No hay ninguna duda de que este nuevo Misal comportaba en muchas de sus partes auténticas mejoras y un verdadera enriquecimiento, pero el hecho de que se presentase como un edificio nuevo, contrapuesto a aquel que se había formado a lo largo de la historia, que se prohibiese este último y se hiciese aparecer la liturgia de alguna manera ya no como un proceso vital, sino como un producto de erudición de especialistas y de competencia jurídica, nos ha producido unos daños extremadamente graves.
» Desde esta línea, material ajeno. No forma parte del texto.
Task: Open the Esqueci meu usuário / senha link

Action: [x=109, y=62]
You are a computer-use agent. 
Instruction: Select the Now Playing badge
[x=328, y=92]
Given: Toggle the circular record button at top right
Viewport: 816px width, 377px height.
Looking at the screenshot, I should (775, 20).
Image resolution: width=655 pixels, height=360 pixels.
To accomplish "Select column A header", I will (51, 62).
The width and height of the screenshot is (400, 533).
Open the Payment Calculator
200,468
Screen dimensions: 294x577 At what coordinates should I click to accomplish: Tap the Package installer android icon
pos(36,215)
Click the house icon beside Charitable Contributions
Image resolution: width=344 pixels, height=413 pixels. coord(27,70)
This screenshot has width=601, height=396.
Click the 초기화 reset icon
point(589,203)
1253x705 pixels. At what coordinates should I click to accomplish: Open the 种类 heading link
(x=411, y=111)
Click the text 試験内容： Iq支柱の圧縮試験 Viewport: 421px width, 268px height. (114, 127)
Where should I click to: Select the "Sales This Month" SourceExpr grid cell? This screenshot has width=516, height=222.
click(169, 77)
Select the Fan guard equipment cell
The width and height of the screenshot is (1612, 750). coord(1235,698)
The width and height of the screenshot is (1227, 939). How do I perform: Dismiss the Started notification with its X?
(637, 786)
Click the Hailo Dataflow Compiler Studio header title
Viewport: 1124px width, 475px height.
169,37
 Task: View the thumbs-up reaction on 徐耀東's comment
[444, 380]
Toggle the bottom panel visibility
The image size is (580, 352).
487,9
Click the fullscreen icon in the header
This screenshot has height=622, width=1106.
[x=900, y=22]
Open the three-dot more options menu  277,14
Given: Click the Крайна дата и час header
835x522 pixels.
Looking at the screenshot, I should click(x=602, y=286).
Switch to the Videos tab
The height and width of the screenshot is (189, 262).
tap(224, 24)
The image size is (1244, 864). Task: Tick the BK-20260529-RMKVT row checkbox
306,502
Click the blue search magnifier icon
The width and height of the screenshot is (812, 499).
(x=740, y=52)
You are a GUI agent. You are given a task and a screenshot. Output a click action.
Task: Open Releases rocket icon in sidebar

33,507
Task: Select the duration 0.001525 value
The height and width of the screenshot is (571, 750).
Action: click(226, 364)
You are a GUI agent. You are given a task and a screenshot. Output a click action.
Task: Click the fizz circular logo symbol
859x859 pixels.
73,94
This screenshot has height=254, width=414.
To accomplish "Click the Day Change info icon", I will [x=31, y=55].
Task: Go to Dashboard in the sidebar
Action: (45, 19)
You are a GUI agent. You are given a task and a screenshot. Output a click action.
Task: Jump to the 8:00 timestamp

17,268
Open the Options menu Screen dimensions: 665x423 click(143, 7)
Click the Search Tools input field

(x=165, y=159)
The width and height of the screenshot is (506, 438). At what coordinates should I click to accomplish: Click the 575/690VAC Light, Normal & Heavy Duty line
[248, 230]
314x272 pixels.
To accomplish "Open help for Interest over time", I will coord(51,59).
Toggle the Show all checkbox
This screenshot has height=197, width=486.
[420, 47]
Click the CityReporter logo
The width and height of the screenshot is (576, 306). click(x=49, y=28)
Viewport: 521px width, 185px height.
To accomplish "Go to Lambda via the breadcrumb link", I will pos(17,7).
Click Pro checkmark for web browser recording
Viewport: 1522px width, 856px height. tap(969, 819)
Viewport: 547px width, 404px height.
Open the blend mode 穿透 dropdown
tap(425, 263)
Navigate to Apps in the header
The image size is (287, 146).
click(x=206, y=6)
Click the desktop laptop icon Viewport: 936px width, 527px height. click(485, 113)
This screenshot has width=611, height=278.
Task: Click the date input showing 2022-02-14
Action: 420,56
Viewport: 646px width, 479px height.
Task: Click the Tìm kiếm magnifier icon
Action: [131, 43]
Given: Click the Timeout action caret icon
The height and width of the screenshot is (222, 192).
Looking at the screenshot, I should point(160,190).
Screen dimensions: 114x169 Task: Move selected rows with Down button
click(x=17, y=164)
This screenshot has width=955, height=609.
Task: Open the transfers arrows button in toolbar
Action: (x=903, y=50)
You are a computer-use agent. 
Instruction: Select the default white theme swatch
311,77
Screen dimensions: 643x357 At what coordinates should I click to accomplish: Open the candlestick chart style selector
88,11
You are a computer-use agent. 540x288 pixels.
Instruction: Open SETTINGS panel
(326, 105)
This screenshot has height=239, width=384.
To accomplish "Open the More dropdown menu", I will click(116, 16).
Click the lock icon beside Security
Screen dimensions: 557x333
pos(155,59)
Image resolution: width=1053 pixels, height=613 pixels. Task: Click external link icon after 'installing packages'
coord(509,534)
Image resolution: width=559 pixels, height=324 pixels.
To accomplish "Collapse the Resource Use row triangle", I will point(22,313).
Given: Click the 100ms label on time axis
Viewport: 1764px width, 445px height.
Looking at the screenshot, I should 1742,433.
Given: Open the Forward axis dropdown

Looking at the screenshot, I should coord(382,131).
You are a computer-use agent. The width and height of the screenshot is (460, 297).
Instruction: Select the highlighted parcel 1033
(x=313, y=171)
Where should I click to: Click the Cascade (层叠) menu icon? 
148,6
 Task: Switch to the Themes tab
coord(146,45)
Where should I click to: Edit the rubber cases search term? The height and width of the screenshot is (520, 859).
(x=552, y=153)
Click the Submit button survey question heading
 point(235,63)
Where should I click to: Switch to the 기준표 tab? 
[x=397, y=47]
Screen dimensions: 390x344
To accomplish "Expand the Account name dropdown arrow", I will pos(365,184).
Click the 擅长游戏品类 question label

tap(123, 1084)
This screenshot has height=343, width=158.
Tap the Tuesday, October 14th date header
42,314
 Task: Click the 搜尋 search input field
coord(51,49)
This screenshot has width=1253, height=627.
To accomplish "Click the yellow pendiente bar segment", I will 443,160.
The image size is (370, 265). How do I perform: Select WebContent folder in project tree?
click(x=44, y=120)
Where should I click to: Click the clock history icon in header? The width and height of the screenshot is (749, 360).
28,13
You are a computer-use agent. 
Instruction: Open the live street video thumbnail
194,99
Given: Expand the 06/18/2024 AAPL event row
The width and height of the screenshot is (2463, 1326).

Porque se ha desarrollado la impresión de que la liturgia se «hace», que no es algo que existe antes que nosotros, algo «dado», sino que depende de nuestras decisiones. Como consecuencia de ello, no se reconoce esta capacidad sólo a los especialistas o a una autoridad central, sino a que, en definitiva, cada «comunidad» quiera darse una liturgia propia. Pero cuando la liturgia es algo que cada uno hace a partir de si mismo, entonces no nos da ya la que es su verdadera cualidad: el encuentro con el misterio, que no es un producto nuestro, sino nuestro origen y la fuente de nuestra vida. Para la vida de la Iglesia es dramáticamente urgente una renovación de la conciencia litúrgica, una reconciliación litúrgica que vuelva a reconocer la unidad de la historia de la liturgia y comprenda el Vaticano II no como ruptura, sino como momento evolutivo.

Estoy convencido de que la crisis eclesial en la que nos encontramos hoy depende en gran parte del hundimiento de la liturgia, que a veces se concibe directamente «etsi Deus non daretur»: como si en ella ya no importase si hay Dios y si nos  habla y nos escucha. Pero si en la liturgia no aparece ya la comunión de la fe, la unidad universal de la Iglesia y de su historia, el misterio del Cristo viviente, ¿dónde hace acto de presencia la iglesia en su sustancia espiritual? Entonces la comunidad se celebra sólo a sí misma, que es algo que no vale la pena. Y dado que la comunidad en sí misma no tiene subsistencia, sino que, en cuanto unidad, tiene origen por la fe del Señor mismo. se hace inevitable en estas condiciones que se llegue a la disolución en partidos de todo tipo, a la contraposición partidaria en una Iglesia que se desgarra a sí misma. Por todo esto tenemos necesidad de un nuevo movimiento litúrgico que haga revivir la verdadera herencia del concilio Vaticano II.”

Es decir, que para Benedicto XVI, la crisis eclesial actual tiene mucho que ver con lo que el califica como "el hundimiento" de la Liturgia.